The U.S. Supreme Court agreed to hear the Raney case on appeal in 1968, along with the Green and Monroe cases. In the Raney case, the court came to three distinct conclusions. Firstly, the “freedom of choice” plan in operation in Gould was “inadequate to convert it to a unitary, non racial system.” Secondly, the plan for converting existing segregated schools into a desegregated high school and elementary school should be heard in the lower courts. Thirdly, the District Court’s initial dismissal of the case was improper, since the court had a duty “to insure (1) that a constitutionally acceptable plan is adopted, and (2) that it is operated in a constitutionally permissible fashion so that the goal of a desegregated, nonracially operated school system is rapidly and finally achieved.” Although the court stopped short of declaring “freedom of choice” plans unconstitutional, such plans quickly lost their popularity as schools faced a court that was increasingly determined not to allow school desegregation plans that merely pretended to desegregate while in fact maintaining the segregated status quo.

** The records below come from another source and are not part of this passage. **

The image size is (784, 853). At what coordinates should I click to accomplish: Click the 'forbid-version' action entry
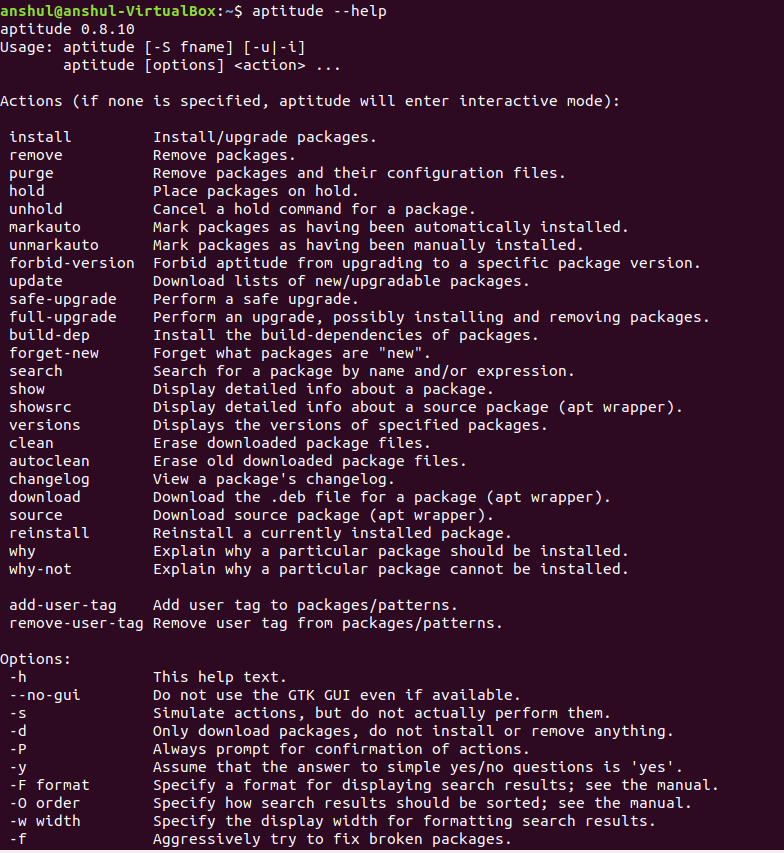(71, 263)
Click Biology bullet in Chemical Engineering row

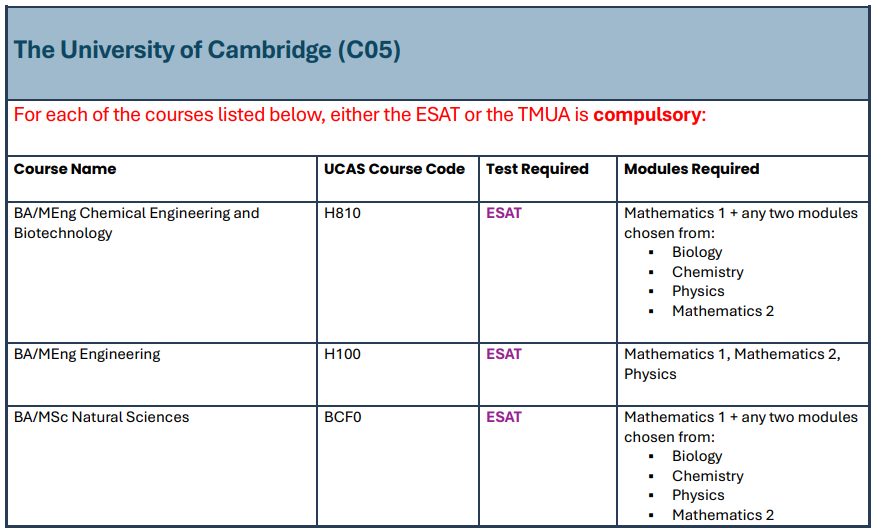click(x=697, y=252)
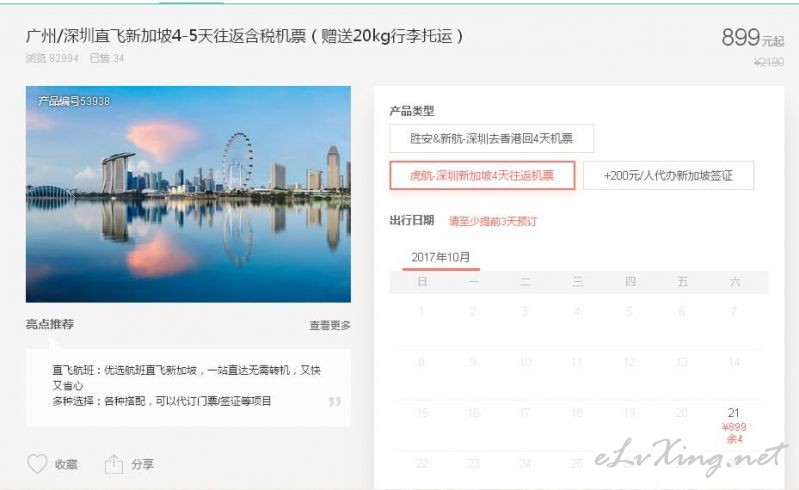
Task: Click the share upload icon
Action: pyautogui.click(x=114, y=464)
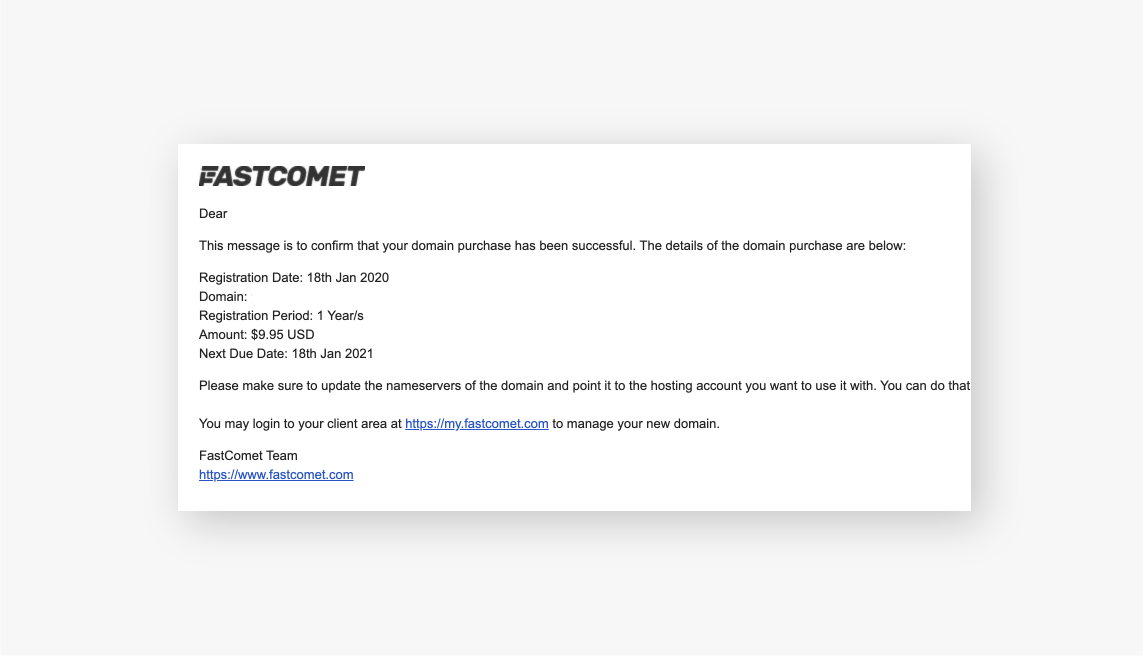This screenshot has width=1148, height=656.
Task: Click the "Registration Date:" label
Action: 251,278
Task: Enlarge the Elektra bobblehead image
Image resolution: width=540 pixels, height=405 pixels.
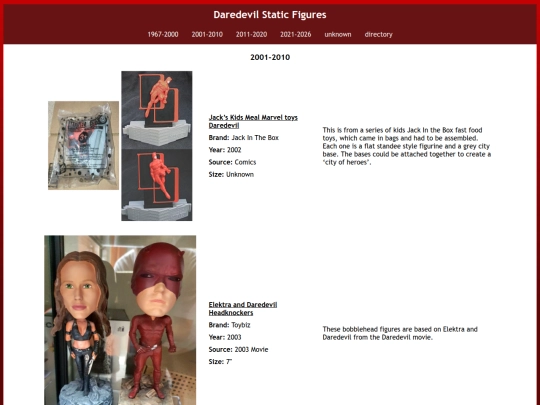Action: [82, 320]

Today’s school choice laws in Arkansas resemble the older, discredited “freedom of choice” plans by permitting student choice across school district lines in the same way that the “freedom of choice” plans once permitted student choice within school districts. As the “freedom of choice” cases in the 1960s clearly demonstrate, in Arkansas and throughout the South, the school choice agenda has invariably meant defending the choice of white students not to attend schools with black students, while denying the choice of black students to attend schools with white students. Never have the words “freedom” and “choice” been so brazenly misappropriated to mean their exact antithesis. School choice has been, remains, and likely always will be a one-way street to school segregation.

John A. Kirk is the Donaghey Distinguished Professor of History and director of the Anderson Institute on Race and Ethnicity at the University of Arkansas at Little Rock.